Written request
Reproduce the following passage about the shepherds in full, word for word.

[START OF Selected extract]

When the shepherds Christmas Eve saw the angels up in the sky singing praise to God, they immediately, as soon as the angels left them, ran off to follow the instruction to go find the newborn baby Jesus lying in a manger.  Like me and you would have been, they were amazed at the sight of the prophesied Messiah born in their town and it catapulted them to action.  When they had seen him, they spread the word concerning what had been told them about this child, and all who heard it were amazed at what the shepherds said to them. (Luke 2:17-18 NIV) It is most interesting in this account what is not said here.  No mention is made of anyone else going to see Jesus.  There was no parade of worshippers heading down to the stable to see the King of Kings.  Everyone that heard the shepherds’ story was amazed, but it does not seem that anyone followed the example of the shepherds and went to see the baby “lying in a manger”.  It was not that big of a deal for them to leave their homes, quit making dinner, stop doing their chores to make it out to the place where Jesus and Mary and Joseph rested.

[END OF Selected extract]
[START OF Provided records]

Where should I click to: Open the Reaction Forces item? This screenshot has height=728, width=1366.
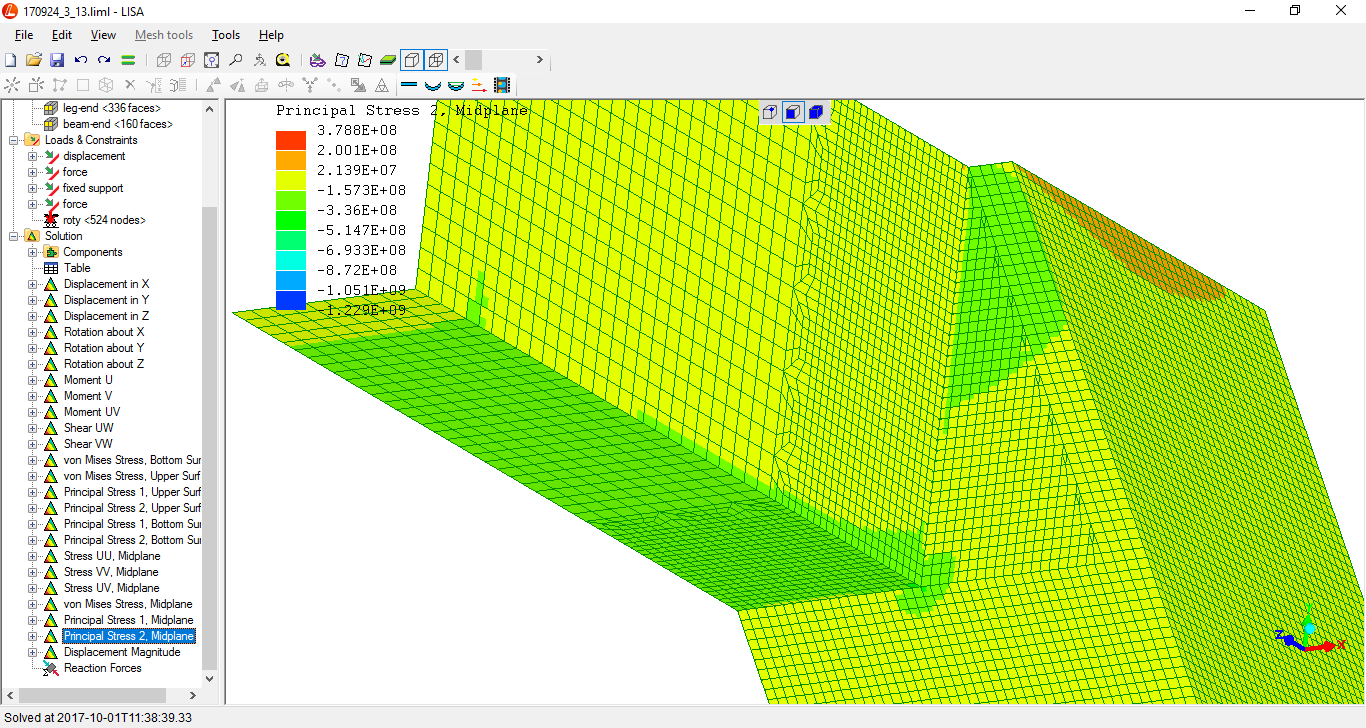point(102,668)
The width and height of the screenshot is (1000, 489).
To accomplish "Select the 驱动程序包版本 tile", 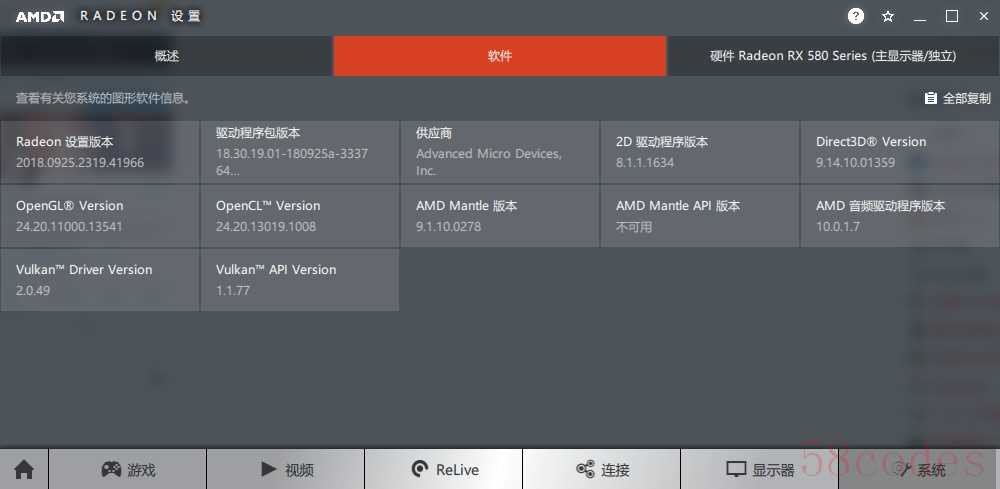I will click(300, 152).
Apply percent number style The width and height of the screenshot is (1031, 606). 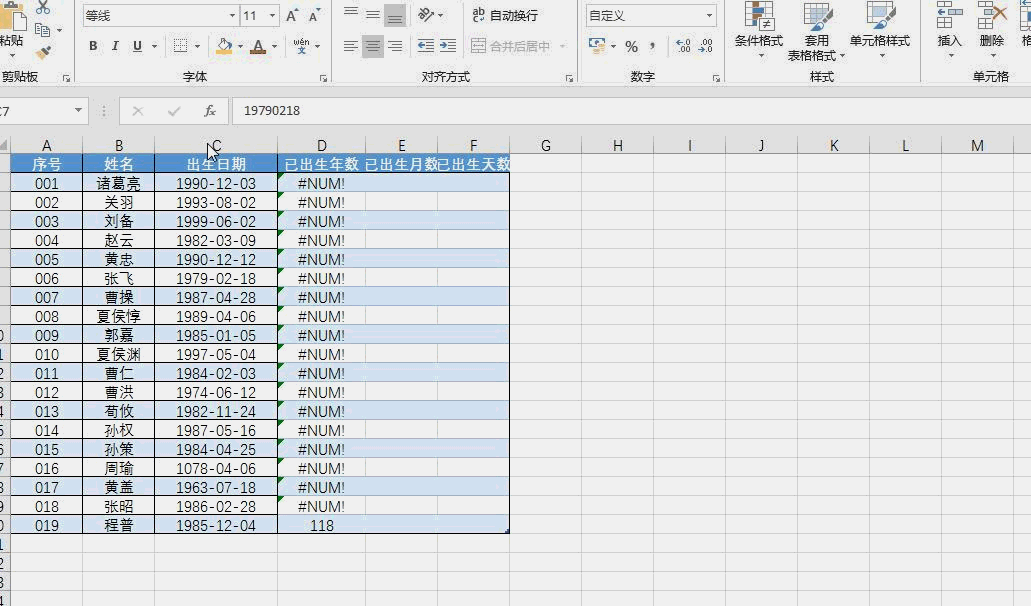point(631,46)
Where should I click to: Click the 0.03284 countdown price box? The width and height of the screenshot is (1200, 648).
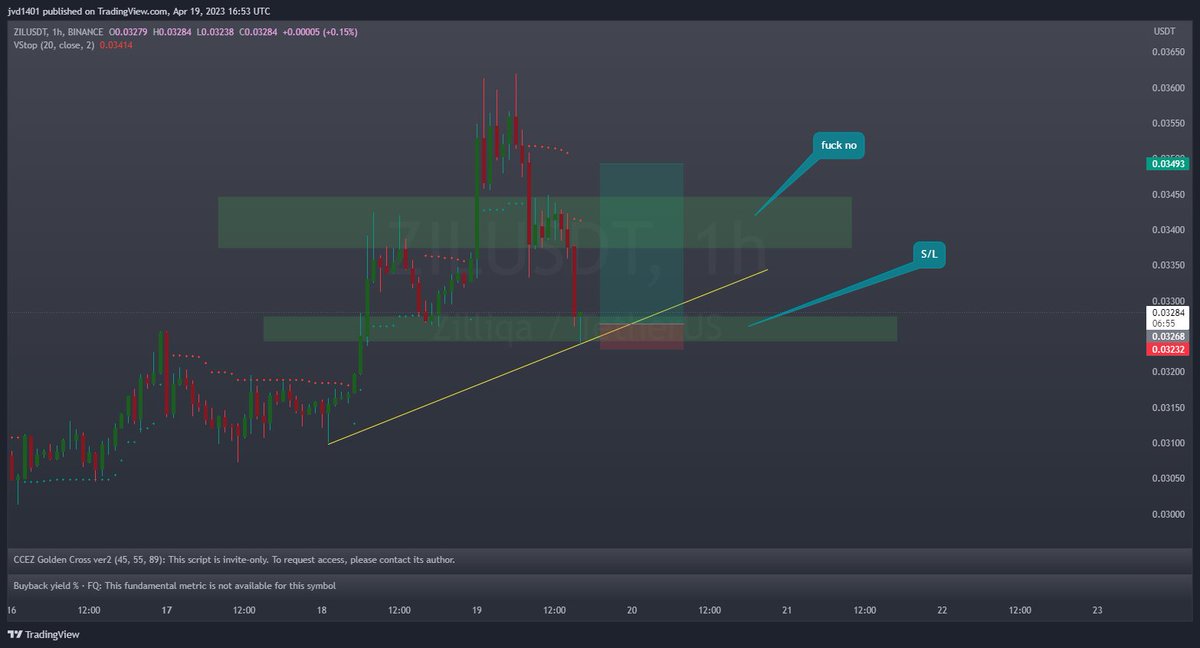1166,316
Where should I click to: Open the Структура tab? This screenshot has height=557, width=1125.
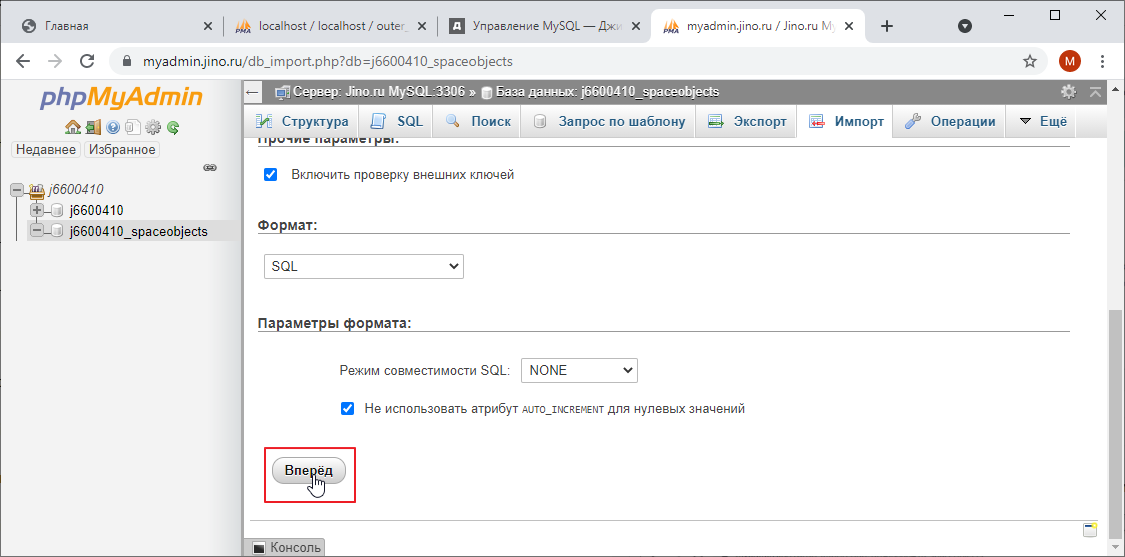pyautogui.click(x=303, y=122)
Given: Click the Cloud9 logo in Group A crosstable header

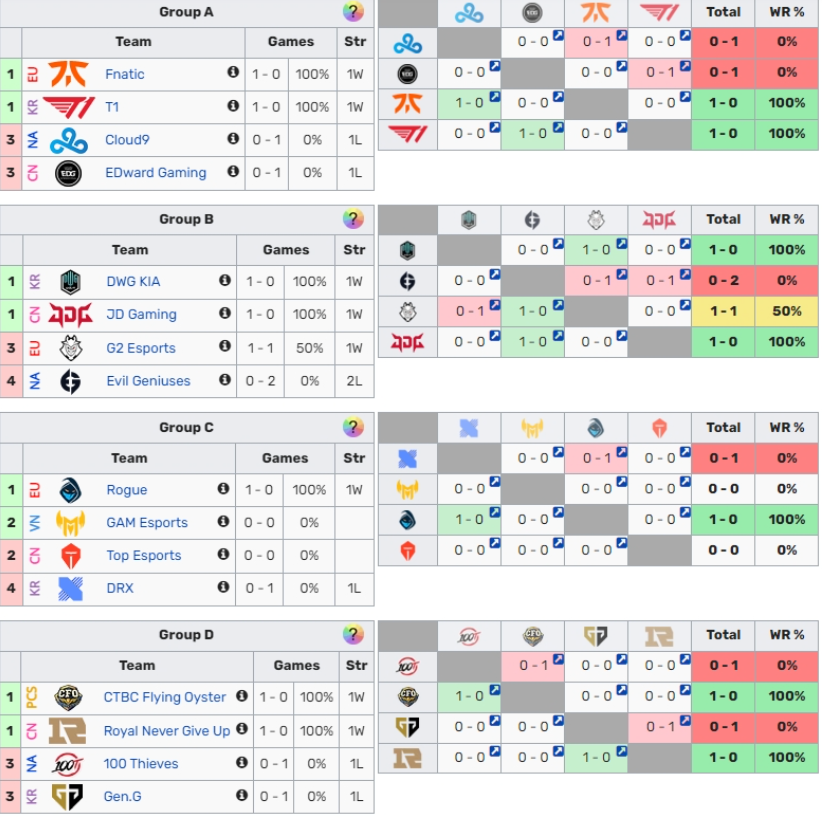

[END OF Provided records]

Final result
When the shepherds Christmas Eve saw the angels up in the sky singing praise to God, they immediately, as soon as the angels left them, ran off to follow the instruction to go find the newborn baby Jesus lying in a manger.  Like me and you would have been, they were amazed at the sight of the prophesied Messiah born in their town and it catapulted them to action.  When they had seen him, they spread the word concerning what had been told them about this child, and all who heard it were amazed at what the shepherds said to them. (Luke 2:17-18 NIV) It is most interesting in this account what is not said here.  No mention is made of anyone else going to see Jesus.  There was no parade of worshippers heading down to the stable to see the King of Kings.  Everyone that heard the shepherds’ story was amazed, but it does not seem that anyone followed the example of the shepherds and went to see the baby “lying in a manger”.  It was not that big of a deal for them to leave their homes, quit making dinner, stop doing their chores to make it out to the place where Jesus and Mary and Joseph rested.